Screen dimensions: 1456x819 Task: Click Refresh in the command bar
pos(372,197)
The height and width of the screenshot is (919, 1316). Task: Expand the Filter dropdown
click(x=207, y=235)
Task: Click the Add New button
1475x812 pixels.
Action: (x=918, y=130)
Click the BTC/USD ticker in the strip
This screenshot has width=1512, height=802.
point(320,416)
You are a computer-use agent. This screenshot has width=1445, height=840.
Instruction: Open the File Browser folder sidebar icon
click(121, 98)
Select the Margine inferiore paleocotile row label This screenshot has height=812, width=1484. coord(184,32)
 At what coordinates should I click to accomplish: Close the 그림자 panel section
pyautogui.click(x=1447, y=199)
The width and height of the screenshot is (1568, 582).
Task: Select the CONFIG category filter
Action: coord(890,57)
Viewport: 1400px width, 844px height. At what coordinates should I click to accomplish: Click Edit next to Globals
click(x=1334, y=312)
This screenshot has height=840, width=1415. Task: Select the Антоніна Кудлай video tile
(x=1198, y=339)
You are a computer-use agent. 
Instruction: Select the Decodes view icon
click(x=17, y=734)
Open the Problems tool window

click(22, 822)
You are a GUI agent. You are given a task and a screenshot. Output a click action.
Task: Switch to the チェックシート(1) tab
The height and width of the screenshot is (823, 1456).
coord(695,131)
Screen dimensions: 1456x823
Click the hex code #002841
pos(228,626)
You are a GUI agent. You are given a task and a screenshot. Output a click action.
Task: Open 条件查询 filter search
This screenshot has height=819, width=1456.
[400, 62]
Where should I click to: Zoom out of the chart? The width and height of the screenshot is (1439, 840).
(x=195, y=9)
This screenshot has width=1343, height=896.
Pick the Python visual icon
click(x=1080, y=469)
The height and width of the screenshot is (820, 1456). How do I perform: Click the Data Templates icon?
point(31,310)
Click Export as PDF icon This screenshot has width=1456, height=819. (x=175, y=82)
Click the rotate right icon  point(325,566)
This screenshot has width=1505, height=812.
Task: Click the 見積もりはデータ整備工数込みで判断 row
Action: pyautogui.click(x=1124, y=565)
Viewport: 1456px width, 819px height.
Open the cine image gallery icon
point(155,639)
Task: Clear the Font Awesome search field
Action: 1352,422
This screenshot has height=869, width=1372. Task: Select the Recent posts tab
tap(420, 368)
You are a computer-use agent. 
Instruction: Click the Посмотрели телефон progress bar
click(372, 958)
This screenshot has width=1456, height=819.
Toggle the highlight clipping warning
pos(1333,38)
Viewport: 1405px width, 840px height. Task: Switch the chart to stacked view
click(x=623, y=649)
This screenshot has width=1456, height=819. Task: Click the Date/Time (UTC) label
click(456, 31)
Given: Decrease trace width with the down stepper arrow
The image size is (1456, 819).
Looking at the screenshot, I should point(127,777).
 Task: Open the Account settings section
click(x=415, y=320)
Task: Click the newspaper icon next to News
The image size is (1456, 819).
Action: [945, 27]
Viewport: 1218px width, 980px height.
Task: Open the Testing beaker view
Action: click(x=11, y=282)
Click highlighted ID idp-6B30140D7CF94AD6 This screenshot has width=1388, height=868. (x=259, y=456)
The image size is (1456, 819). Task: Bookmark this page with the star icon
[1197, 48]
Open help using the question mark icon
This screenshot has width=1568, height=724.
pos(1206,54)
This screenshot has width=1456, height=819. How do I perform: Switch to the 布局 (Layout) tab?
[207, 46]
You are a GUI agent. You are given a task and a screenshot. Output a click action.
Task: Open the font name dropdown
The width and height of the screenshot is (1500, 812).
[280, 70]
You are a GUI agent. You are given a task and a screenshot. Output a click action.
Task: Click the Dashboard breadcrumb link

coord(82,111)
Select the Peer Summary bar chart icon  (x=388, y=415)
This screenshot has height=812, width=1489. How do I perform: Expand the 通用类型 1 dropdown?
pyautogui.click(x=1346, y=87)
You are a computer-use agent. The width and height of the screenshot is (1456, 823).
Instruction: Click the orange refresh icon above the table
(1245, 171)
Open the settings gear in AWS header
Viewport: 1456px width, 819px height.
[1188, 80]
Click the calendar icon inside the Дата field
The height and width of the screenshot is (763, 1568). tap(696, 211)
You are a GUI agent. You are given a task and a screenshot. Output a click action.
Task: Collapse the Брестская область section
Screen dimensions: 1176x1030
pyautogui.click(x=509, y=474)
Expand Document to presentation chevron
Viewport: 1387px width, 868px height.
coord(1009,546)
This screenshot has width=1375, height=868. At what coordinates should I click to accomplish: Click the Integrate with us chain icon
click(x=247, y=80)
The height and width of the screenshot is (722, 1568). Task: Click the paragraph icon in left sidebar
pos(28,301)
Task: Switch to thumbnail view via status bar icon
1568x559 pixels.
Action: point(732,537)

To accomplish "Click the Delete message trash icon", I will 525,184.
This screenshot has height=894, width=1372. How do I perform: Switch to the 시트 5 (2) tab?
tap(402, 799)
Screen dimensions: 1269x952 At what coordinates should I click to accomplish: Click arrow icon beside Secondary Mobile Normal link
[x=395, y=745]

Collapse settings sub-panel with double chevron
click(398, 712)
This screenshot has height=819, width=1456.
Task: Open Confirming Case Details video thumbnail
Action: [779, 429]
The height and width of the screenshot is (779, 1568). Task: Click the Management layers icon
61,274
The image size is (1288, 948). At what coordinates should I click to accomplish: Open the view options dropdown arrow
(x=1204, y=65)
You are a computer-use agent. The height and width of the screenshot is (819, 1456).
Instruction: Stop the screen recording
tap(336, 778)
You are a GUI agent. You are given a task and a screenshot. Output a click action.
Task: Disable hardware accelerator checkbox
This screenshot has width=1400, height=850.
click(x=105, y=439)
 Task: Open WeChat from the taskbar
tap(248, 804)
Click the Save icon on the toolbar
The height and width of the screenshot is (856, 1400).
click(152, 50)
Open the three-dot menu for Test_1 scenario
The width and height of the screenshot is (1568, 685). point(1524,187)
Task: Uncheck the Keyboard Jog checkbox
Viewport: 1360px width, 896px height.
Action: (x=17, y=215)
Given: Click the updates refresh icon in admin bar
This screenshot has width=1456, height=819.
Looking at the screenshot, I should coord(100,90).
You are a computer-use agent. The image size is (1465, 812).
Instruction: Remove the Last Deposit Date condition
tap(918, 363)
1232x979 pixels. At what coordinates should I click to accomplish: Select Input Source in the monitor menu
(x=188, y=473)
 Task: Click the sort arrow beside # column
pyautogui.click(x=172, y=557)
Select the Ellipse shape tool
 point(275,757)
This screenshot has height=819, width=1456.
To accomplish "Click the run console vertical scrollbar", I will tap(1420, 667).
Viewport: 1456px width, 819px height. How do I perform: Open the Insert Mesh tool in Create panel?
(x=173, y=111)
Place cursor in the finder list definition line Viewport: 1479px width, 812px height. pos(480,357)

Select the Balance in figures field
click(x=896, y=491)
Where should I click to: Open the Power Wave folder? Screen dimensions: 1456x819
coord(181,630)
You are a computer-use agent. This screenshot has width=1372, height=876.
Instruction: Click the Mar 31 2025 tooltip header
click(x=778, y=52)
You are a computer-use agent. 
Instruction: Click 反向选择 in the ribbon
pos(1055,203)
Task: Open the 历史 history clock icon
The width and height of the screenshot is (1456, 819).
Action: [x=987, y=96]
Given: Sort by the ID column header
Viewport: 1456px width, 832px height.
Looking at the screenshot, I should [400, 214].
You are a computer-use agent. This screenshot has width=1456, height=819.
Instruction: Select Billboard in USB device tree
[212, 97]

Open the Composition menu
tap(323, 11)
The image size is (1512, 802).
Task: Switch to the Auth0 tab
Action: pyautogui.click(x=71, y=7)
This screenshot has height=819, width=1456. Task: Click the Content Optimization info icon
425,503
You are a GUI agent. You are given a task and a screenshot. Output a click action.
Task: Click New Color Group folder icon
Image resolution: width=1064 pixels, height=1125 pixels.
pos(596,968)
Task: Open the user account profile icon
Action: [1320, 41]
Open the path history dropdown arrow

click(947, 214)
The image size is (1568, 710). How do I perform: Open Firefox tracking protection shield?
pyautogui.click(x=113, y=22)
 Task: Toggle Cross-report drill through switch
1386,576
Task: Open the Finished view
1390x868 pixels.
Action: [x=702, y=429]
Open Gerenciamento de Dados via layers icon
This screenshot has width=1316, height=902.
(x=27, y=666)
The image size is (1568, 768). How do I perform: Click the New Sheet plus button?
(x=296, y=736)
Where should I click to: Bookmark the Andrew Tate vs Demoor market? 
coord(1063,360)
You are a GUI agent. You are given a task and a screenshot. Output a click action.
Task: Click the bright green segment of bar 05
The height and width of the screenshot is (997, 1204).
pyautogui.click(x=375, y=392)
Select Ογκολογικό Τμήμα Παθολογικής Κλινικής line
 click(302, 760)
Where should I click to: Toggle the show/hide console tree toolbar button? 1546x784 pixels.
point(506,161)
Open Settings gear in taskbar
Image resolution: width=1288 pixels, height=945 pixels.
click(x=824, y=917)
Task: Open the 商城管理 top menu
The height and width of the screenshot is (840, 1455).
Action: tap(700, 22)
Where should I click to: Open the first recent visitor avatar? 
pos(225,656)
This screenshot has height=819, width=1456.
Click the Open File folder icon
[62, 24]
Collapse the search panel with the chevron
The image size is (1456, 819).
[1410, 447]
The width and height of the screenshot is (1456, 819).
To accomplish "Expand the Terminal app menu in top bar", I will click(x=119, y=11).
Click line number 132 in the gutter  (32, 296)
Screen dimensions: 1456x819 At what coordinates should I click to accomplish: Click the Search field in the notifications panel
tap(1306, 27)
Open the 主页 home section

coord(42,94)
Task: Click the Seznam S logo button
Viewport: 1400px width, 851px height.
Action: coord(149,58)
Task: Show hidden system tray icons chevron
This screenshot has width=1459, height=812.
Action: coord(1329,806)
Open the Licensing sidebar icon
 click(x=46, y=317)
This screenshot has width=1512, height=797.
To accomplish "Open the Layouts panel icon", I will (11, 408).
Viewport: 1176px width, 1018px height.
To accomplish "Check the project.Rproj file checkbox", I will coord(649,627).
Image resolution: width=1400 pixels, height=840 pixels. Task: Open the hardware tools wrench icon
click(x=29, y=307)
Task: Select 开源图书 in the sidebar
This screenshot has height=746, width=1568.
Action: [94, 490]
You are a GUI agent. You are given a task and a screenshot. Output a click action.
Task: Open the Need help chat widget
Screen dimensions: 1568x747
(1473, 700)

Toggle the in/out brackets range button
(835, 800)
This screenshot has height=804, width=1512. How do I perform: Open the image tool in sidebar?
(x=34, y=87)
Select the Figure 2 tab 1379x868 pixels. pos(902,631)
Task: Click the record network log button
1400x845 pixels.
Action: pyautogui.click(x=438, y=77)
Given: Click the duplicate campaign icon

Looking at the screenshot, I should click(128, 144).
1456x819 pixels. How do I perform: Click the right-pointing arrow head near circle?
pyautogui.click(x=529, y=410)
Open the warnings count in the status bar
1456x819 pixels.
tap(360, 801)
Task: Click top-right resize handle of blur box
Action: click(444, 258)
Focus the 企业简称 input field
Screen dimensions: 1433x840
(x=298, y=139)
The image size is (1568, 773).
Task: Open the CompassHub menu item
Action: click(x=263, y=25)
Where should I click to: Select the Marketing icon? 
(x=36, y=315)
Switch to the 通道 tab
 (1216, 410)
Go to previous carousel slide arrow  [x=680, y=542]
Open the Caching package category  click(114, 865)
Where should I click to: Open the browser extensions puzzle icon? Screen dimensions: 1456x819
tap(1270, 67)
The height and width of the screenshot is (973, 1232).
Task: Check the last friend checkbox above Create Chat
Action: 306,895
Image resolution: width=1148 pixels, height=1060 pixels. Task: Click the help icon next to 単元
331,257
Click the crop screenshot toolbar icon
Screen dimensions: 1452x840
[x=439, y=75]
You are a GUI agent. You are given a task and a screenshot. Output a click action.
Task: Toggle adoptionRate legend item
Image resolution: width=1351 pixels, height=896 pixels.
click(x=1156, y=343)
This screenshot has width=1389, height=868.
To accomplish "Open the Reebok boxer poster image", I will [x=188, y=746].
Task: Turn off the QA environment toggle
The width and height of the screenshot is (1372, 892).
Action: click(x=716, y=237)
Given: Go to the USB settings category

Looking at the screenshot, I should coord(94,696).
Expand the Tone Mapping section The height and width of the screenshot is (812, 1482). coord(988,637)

□ □ □ □

*Task directions*.
When "will" shows up in a line of the material, report that line.

*Answer to the exercise*.
To accomplish "Click the Delete message trash icon", I will 525,184.
To accomplish "Click the run console vertical scrollbar", I will tap(1420, 667).
To accomplish "Expand the Terminal app menu in top bar", I will click(x=119, y=11).
To accomplish "Open the Layouts panel icon", I will (11, 408).
To accomplish "Check the project.Rproj file checkbox", I will coord(649,627).
To accomplish "Open the Reebok boxer poster image", I will [x=188, y=746].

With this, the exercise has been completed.